Transcribe the internship passage below word for word, from "Morning did not" to "niece I was.".

Passage to read>
-=-=-

As a Nepalese girl in search of an internship in a developed country, I went through a lot of learning phases.

I was entangled in the hypothesis that in western countries, the probability of finding an internship by the students from developing countries is fairly small compared to those from developed countries. This was proven at first when I went to internship fares that turned out to mostly target people interested in working in developing countries. I applied to forty organizations as far as Geneva and Vienna and waited for the replies. Months flew by but I did not hear positive news from the organizations that had replied initially. I did reapply and resent my emails to organizations I was really expecting to hear from. I dedicated my entire days to going to library computers and to writing more unsolicited motivation letters. I kept hearing from my foreign friends that they were getting internships in many different places.

Morning did not show the day in my case. After two months, I got replies now and then asking me for skype interviews and time frames. Sadly, a UN organisation wanted to hire me at a time when I could not go. On the bright side, this was the time when my hypothesis was proved wrong.

I learnt that ‘us’ and ‘them’ did not exist in the system of work in a developed country. Though it is difficult to get such links that really make us a part of western culture, competence is treasured while connections, age, gender are denied. Despite its structured process, it really relieved me as I had to present myself as who I was; I did not have to say whose daughter or niece I was.

Mary studies for her Msc in International Development and is from Nepal.

-=-=-

Dataset extract>

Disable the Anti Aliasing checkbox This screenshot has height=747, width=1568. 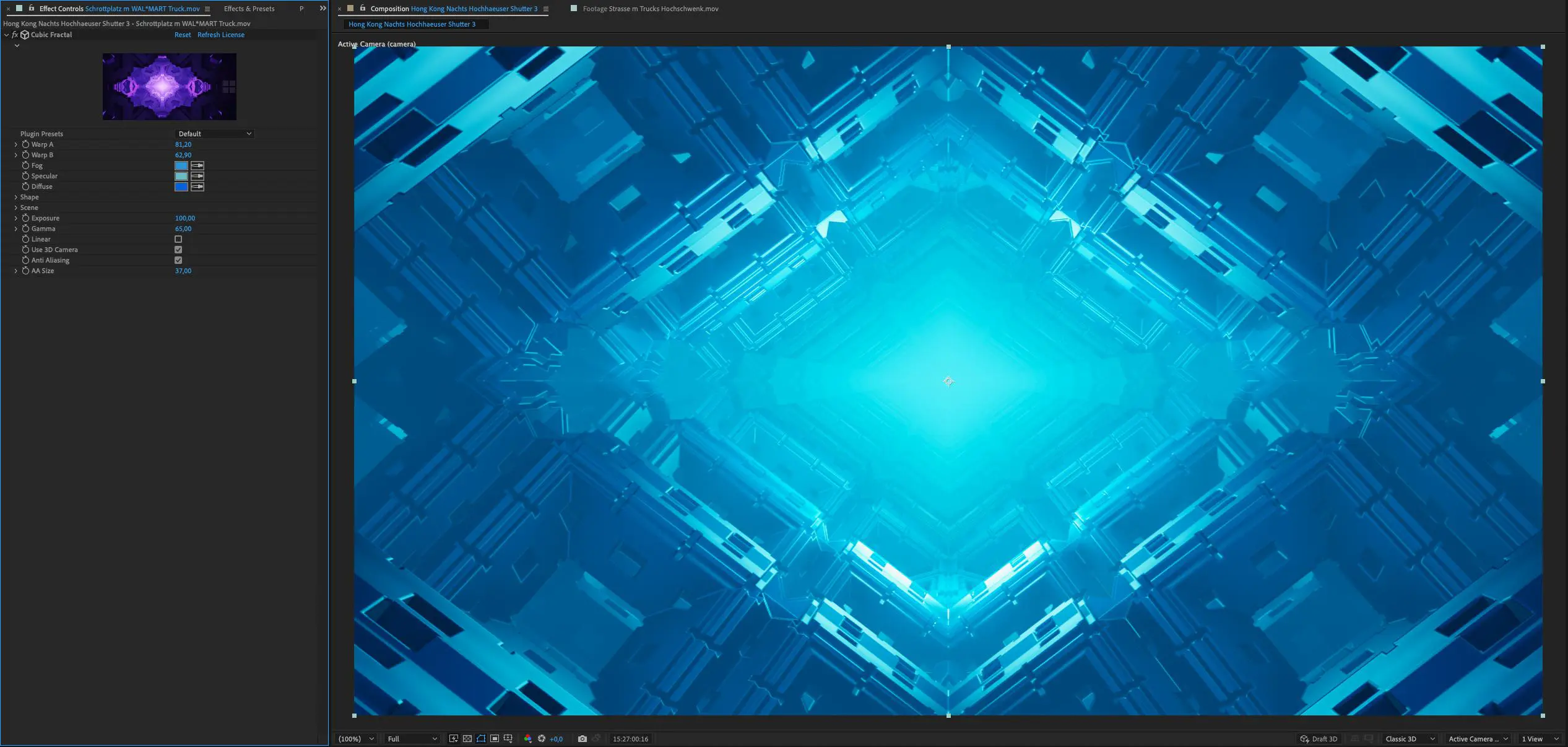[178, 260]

-=-=-

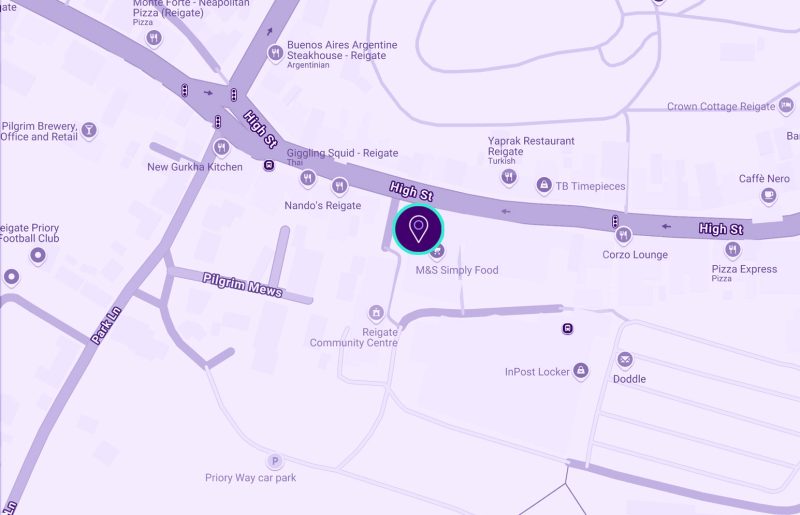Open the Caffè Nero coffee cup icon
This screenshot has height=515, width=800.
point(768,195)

-=-=-

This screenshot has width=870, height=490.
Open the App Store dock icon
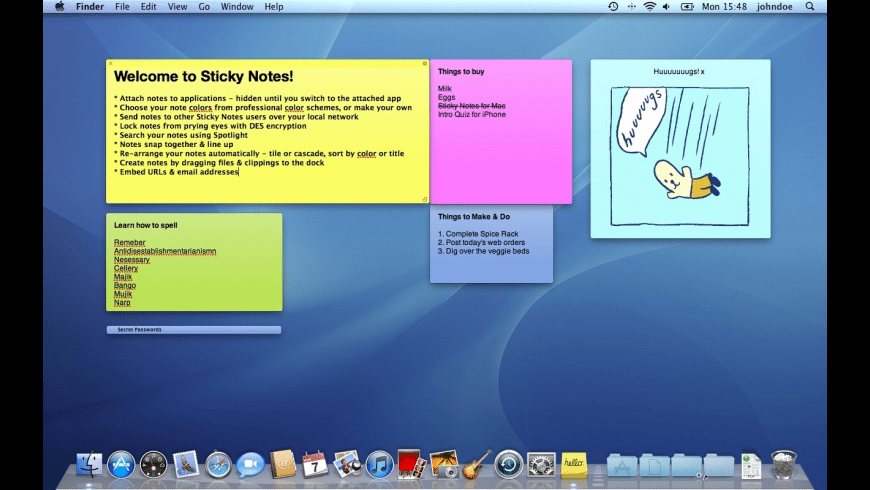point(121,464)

-=-=-

Finished exercise>
Morning did not show the day in my case. After two months, I got replies now and then asking me for skype interviews and time frames. Sadly, a UN organisation wanted to hire me at a time when I could not go. On the bright side, this was the time when my hypothesis was proved wrong.

I learnt that ‘us’ and ‘them’ did not exist in the system of work in a developed country. Though it is difficult to get such links that really make us a part of western culture, competence is treasured while connections, age, gender are denied. Despite its structured process, it really relieved me as I had to present myself as who I was; I did not have to say whose daughter or niece I was.